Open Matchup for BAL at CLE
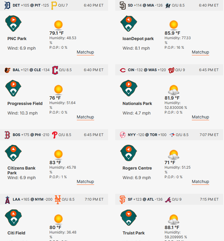Image resolution: width=224 pixels, height=241 pixels. point(85,117)
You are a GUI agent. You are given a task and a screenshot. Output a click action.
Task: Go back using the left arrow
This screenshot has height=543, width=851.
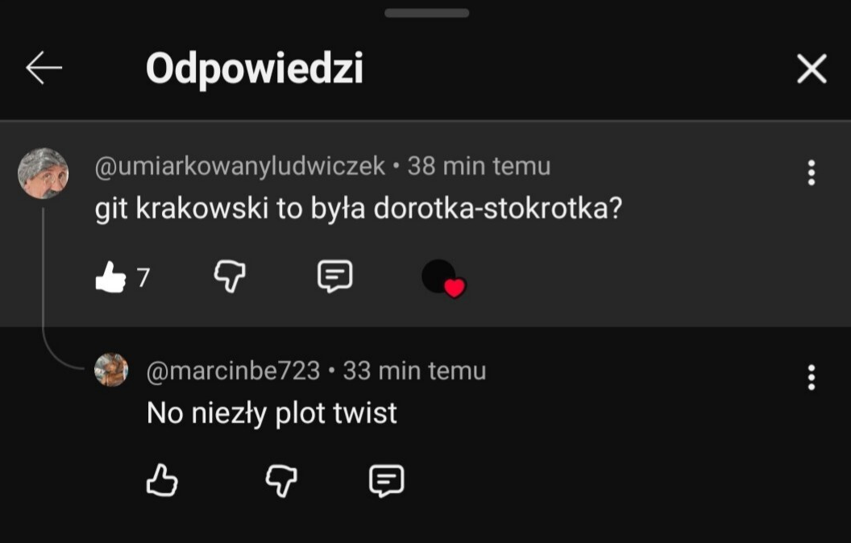tap(44, 69)
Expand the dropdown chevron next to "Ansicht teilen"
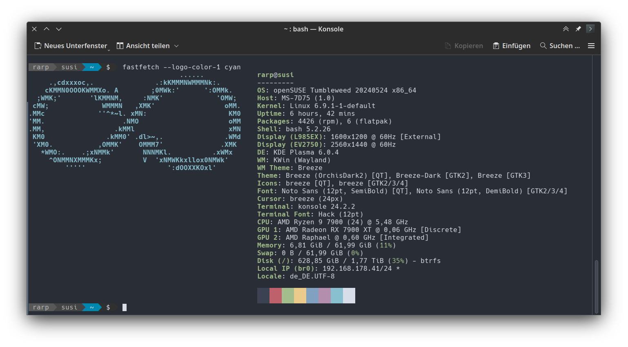Screen dimensions: 628x347 [176, 46]
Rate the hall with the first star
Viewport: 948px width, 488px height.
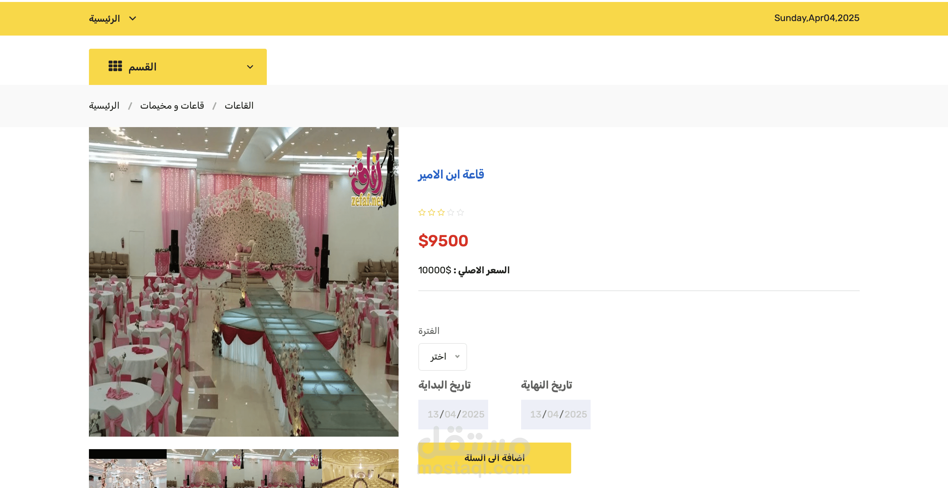tap(422, 212)
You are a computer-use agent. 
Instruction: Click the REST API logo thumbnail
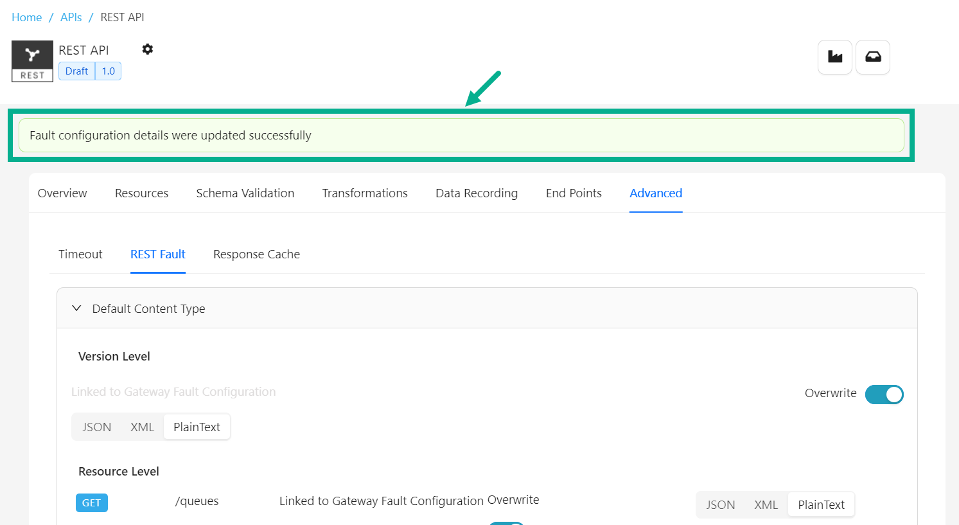point(32,61)
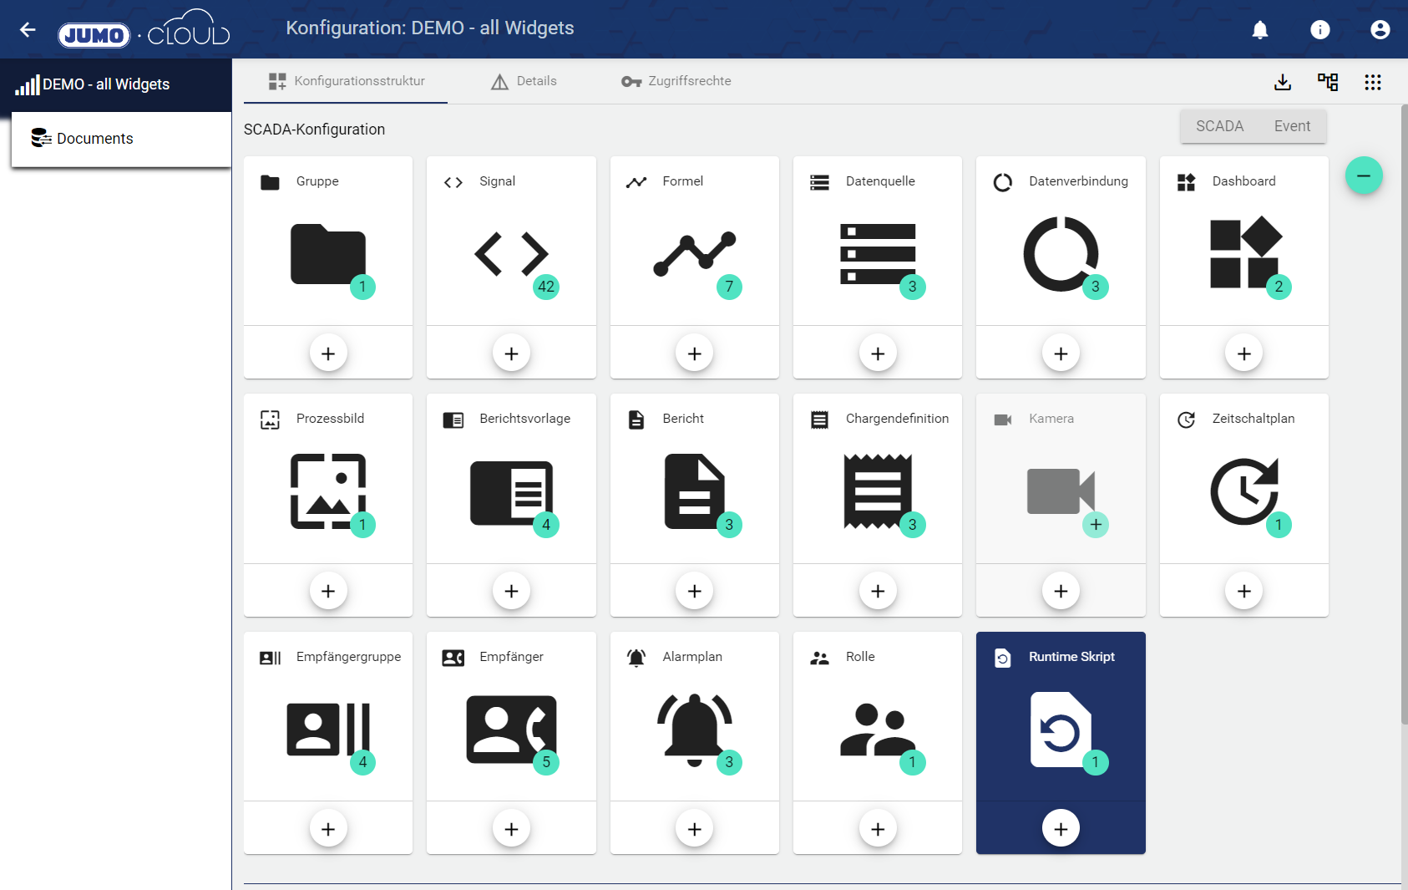Open the tree structure view icon
Image resolution: width=1408 pixels, height=890 pixels.
1328,82
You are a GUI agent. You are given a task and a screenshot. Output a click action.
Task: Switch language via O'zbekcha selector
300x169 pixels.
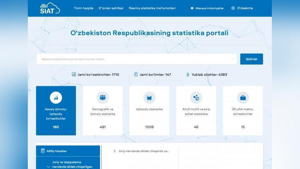[x=245, y=8]
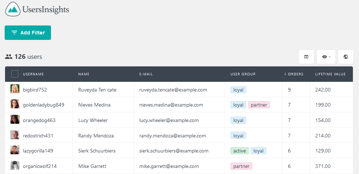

PROBLEM REQUIREMENTS: Repeat the records above exactly. No pictures go into the repeat.

EXPECTED ANSWER:
Open Matchup for BAL at CLE
Image resolution: width=224 pixels, height=241 pixels. point(85,117)
You are a GUI agent. You are given a task and a screenshot. Output a click action.
Task: Go back using the left arrow
This screenshot has height=543, width=851.
tap(44, 69)
Expand the dropdown chevron next to "Ansicht teilen"
Screen dimensions: 628x347 [176, 46]
Rate the hall with the first star
Viewport: 948px width, 488px height.
tap(422, 212)
You are a computer-use agent. 
Instruction: Click the REST API logo thumbnail
point(32,61)
Open the tree structure view icon
Image resolution: width=1408 pixels, height=890 pixels.
1328,82
You are a GUI agent. You are given a task and a screenshot. Output a click action.
Task: Switch language via O'zbekcha selector
300x169 pixels.
[x=245, y=8]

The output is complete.